2026-06-08Machine Learning

Machine Learning
AI summary

The authors found that Process Reward Models (PRMs), which give feedback on each reasoning step, have a hidden bias caused by uneven training data. This bias leads PRMs to mistakenly reward wrong steps, which then negatively affects decision making in reasoning tasks. To fix this, they created PRISM, a new training method that compares steps directly and uses hard-to-classify examples without needing extra human labels. Their method reduces false positives and improves accuracy and robustness in reasoning tasks. They emphasize that good feedback is about rewarding correct reasoning for the right reasons, not just high scores.

Process Reward Models (PRMs)credit assignmentcross-entropy trainingfalse positivescontrastive learningpolicy optimizationguided decodingBest-of-N selectioncurriculum learningstep-level feedback
Authors
Aakriti Agrawal, Souradip Chakraborty, Armin Saghafian, Nihal Sharma, Rizal Fathony, Nam H Nguyen, C. Bayan Bruss, Amrit Singh Bedi, Furong Huang
Abstract
Process Reward Models (PRMs) improve credit assignment for reasoning by providing step-level feedback. However, we identify a hidden bias in PRMs caused by severe imbalance in step-level training data.
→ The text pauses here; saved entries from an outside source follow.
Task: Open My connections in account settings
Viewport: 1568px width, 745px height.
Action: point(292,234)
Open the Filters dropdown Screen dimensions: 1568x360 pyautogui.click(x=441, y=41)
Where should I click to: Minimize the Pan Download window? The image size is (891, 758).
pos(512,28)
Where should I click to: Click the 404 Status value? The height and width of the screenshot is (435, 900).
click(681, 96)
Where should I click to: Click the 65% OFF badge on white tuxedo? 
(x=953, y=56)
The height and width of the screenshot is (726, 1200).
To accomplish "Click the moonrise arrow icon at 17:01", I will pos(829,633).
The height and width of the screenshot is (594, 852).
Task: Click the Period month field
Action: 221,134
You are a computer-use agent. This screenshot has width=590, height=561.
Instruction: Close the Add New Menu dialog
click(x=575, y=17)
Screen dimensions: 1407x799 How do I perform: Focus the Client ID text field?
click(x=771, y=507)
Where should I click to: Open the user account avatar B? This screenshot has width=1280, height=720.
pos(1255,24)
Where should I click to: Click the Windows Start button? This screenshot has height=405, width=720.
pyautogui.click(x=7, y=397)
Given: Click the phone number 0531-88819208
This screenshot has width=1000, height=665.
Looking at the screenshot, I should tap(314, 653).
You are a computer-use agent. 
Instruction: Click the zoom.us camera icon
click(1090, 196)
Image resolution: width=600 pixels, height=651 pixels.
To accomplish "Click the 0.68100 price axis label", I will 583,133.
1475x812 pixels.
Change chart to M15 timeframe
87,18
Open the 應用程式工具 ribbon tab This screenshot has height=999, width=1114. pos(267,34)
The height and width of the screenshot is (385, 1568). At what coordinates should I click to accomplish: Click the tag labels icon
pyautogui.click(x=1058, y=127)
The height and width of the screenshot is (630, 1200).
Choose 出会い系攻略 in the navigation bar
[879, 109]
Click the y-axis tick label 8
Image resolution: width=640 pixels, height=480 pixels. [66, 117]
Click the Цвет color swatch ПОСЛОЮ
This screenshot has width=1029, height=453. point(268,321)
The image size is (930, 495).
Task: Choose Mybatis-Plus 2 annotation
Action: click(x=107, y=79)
Standard cross-entropy training amplifies this bias, causing PRMs to overcredit plausible but incorrect steps and produce high false-positive rates. We show that these false positives have an asymmetric downstream effect: false negatives mainly slow exploration, whereas false positives actively steer Best-of-N selection, guided decoding, and policy optimization toward flawed reasoning. This suggests that PRM training should shift from pointwise label fitting to reliable relative comparisons. To address this, we propose PRISM (Precision Ranking for Improved Step Modeling), a policy-aware PRM training framework that learns from contrastive step-level comparisons and hard negatives generated by a temporal lookahead strategy, requiring no new human labels. We further use a difficulty-aware curriculum to optimize the contrastive step margin. Across PRMBench and ProcessBench, PRISM substantially reduces false positives (22% on PRMBench) and improves macro F1 over strong discriminative PRMs. When applied to policy optimization and search tasks, including guided decoding and Best-of-N selection, it consistently improves accuracy (up to 22% for guided decoding and 33% for Best-of-N) and robustness. More broadly, trustworthy process supervision is not just about assigning high rewards, but about rewarding the right reasoning for the right reasons.